If the 68HC11 is initialized as a master (by setting the MSTR bit in the SPCR control register as explained below) then bit 5 of the Port D data direction register (DDRD) determines whether /SS is an input or an output. If bit 5 of DDRD is 1, then /SS is a general purpose output that operates independently of the SPI. This allows the processor that is master to control the input /SS pins of other CPU's, for example. If bit 5 of DDRD is 0, then /SS is an input. In this situation, if the /SS input is pulled low while the 68HC11 is the master, the processor detects a "mode fault" (by setting a bit in the SPI status register) meaning that there is more than one master device on the SPI bus.

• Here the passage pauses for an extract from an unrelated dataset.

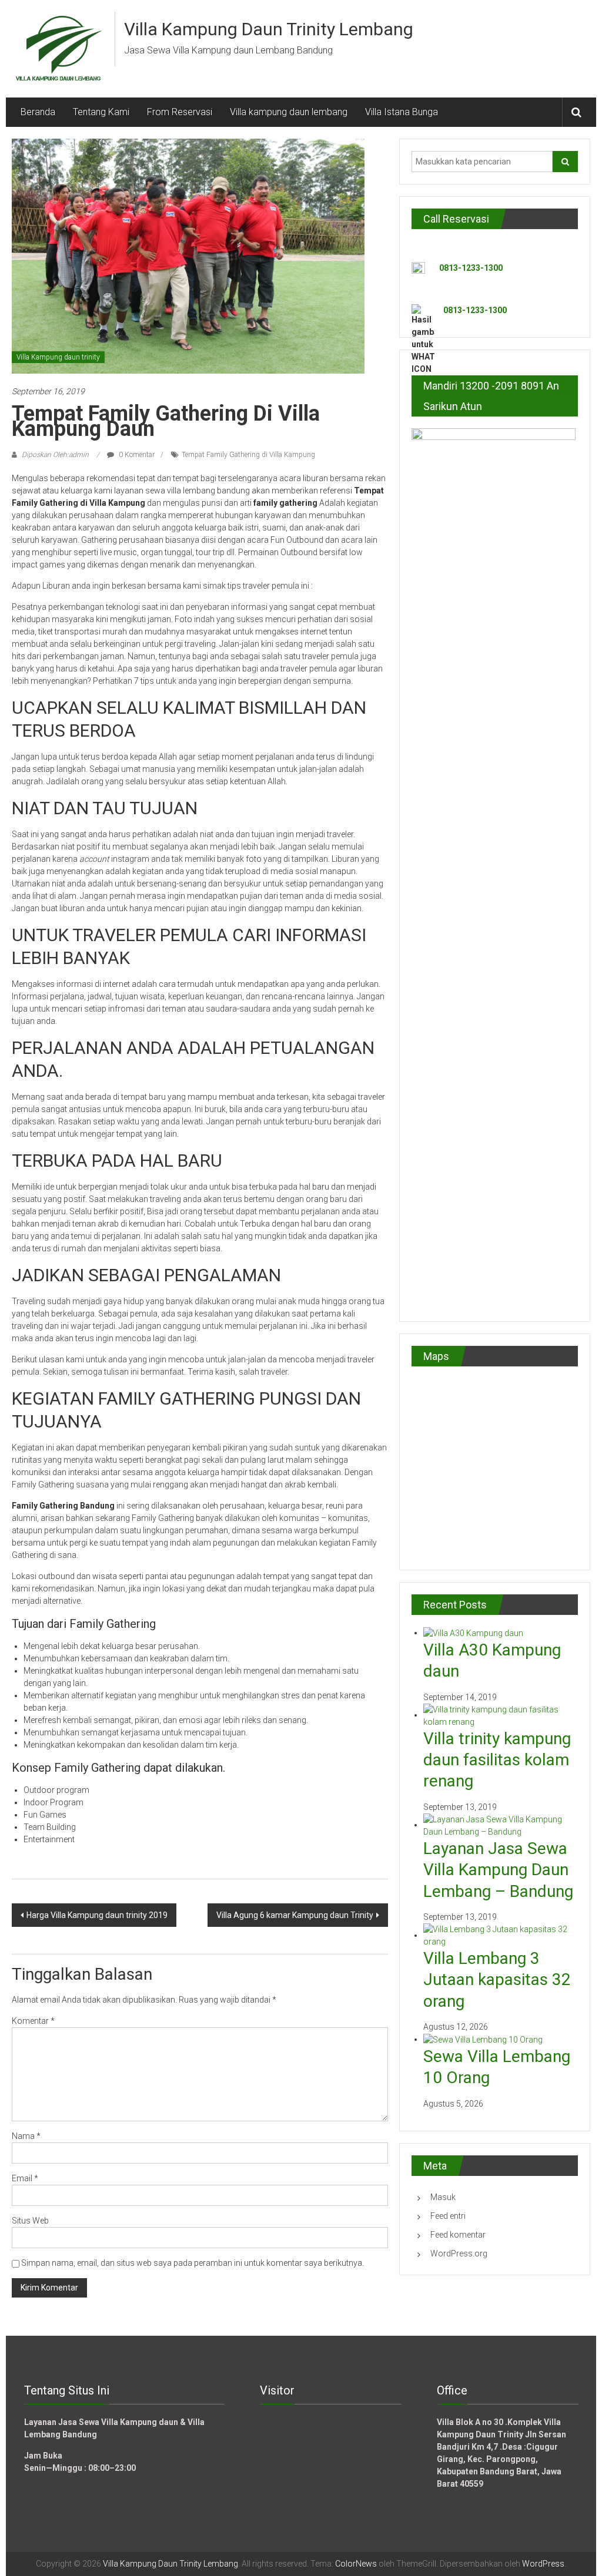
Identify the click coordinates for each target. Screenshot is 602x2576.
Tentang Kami (101, 111)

There are many possible configurations of master/slave networks. Regardless of the network, however, there are only four signals used: SCK provides a synchronized clock, MOSI and MISO signals are used for data transmission and reception, and /SS configures the 68HC11 as a master or slave device. In this chapter we will consider the most general and simple configurations.
SPI Network Connections
Configured as a master device, the 68HC11 transmits bytes via the "master out/slave in" pin, MOSI. It receives bytes sent by a slave device via the "master in/slave out" pin, MISO. Transmissions are always initiated by the master device, and consist of an exchange of bytes. As the master transmits a byte to an active slave (that is, a slave with its /SS input active low), the master receives a byte from the slave. It may be that only the byte sent from the master to the slave is meaningful; nevertheless, each device simultaneously transmits and receives one byte. The only difference between the master and slave devices is that the master initiates the transmission.

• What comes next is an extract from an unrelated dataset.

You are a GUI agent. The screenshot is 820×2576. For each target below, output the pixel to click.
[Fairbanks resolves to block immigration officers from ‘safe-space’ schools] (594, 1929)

Slave devices use the master in/slave out pin, MISO, for transmitting, and the master out/slave in pin, MOSI, for receiving data. The following wiring diagram illustrates how the MOSI, and MISO pins of a master 68HC11 and a slave 68HC11 would be connected to exchange data:
Master 68HC11 | Slave 68HC11 | |
---|---|---|
MOSI | —————–> | MOSI |
MISO | < —————– | MISO |
SCK | —————–> | SCK |
/SS | —————–> | /SS |
GROUND | —————– | GROUND |
The status of a device as master or slave determines how the various pins must be configured. The arrows in the diagram point to pins configured as inputs, and originate from output pins. Thus, the master 68HC11 has only one input, MISO, which is the slave QED Board's only output. Note that the master device outputs the clock synchronization signal SCK to the slave's SCK which is configured as an input. Also, in the diagram, the master QED Board's /SS (slave select) is configured as an output. By setting this output LOW, the slave's input /SS is pulled LOW. The GROUND line serves as a common voltage reference for the master and slave.

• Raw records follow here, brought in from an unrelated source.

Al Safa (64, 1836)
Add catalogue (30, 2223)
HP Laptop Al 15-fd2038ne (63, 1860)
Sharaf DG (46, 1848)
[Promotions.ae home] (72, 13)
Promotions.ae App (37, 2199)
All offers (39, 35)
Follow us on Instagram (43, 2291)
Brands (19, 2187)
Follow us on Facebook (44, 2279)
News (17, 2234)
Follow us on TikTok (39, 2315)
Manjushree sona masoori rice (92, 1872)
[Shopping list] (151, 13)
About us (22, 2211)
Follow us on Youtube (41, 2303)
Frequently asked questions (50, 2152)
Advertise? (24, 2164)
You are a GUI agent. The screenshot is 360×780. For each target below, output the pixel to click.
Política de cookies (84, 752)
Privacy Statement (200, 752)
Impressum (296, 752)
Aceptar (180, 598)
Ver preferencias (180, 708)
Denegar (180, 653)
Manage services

There are a variety of ways the MOSI, MISO, SCK and /SS pins on your QED Board can be connected. The one you choose depends on the specific device, or devices you will be connecting to. In some circumstances a one-way data flow may suffice. For example, a QED Board connected to a serial A/D converter might have these connections:
Master QED Board | Slave Serial A/D | |
---|---|---|
MOSI | ||
MISO | < —————– | Conversion Output |
SCK | —————–> | CLK |
/SS | —————–> | /CS |
GROUND | —————– | GROUND |
In this example, the QED Board selects the serial A/D by outputting a LOW signal on /SS. Even though the MOSI pin is not connected to anything, the master initiates a transmission using a "dummy" byte. The SCK pin clocks the serial A/D's CLK input which causes the A/D's conversion result to be transferred to the master via the MISO line.
The 68HC11 allows the details of the synchronous communications protocol to be customized for compatibility with a variety of peripherals. The next section describes the registers that configure and control the QED Board's SPI.
Configuring the SPI
The SPI is configured and accessed via four registers:
Name | Description | Reference |
---|---|---|
SPCR | SPI control register | F1 p.10-3 |
SPSR | SPI status register | F1 p.10-5 |
SPDR | SPI data register | F1 p.10-5 |
PORTD.DIRECTION | Port D data direction (DDRD) | F1 p. 4-5 |
Given a properly wired network and a properly configured SPCR control register, a master device may transmit a message by simply storing the byte to the SPDR data register. This automatically activates the SCK clock which synchronously transmits the data. As the master transmits its data, 8 bits of data are simultaneously received. The received data byte is accessed by reading SPDR data register. This ability to exchange messages means that the SPI is capable of full duplex communication. Once the data has been exchanged, a flag bit in the SPSR status register is set to indicate that the transfer is complete. If the programmer has enabled the local interrupt mask for the SPI, an interrupt is recognized at this point. Any required SPI output signals must be configured as outputs by setting the appropriate bits in the Port D data direction register which is named PORTD.DIRECTION in the QED-Forth kernel.
Initializing the SPI Control Register
The SPI control register, SPCR, contains 8 bits which must be initialized for proper control of the QED Board's SPI (HC11 p.8-7). These bits are:
Bit Name | Description |
---|---|
SPIE | SPI interrupt enable |
SPE | SPI system enable |
DWOM | Port D wired-or mode |
MSTR | Master |
CPOL | Clock polarity |
CPHA | Clock phase |
SPR1 | SPI clock rate select bit1 |
SPR0 | SPI clock rate select bit0 |
The DWOM bit (port D wired-or mode) should always be set to 0. Setting DWOM to 1 takes away the processor's ability to pull the Port D signals high unless there is a pull-up resistor on each bit of the port. Setting this bit to 1 without installing pull-up resisters corrupts the operation of the serial communications interface which uses bits 0 and 1 of Port D.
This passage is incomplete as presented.